YOUR INSTRUCTIONS »
Below are records; extract exactly the lines from the one containing "This screenshot has" through the last, both included, and keep the pictures out.
━━━━━ PROVIDED INFORMATION
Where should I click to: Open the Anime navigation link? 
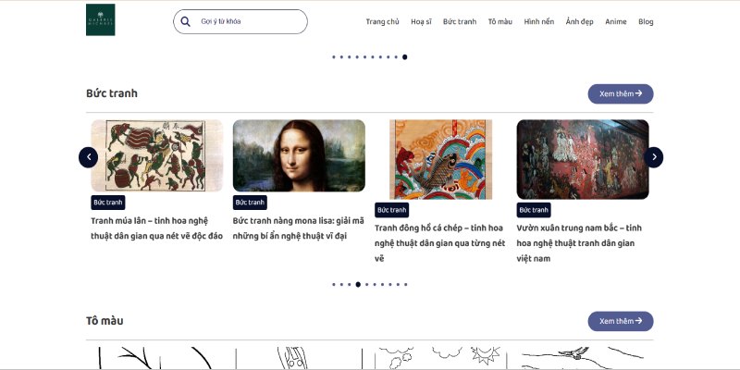(616, 21)
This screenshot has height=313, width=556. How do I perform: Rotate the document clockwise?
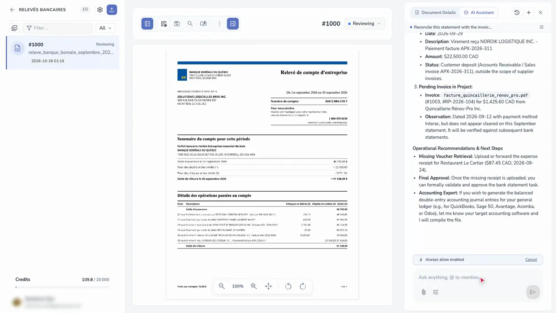[x=303, y=286]
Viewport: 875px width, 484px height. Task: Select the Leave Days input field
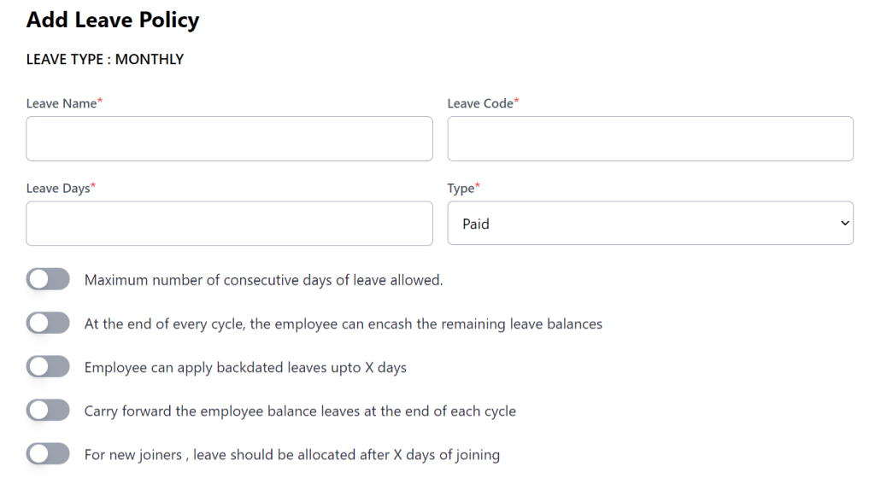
━━━━━━━━━━
FINAL ANSWER »
This screenshot has height=313, width=556. How do I perform: Rotate the document clockwise?
[x=303, y=286]
Viewport: 875px width, 484px height. Task: Select the Leave Days input field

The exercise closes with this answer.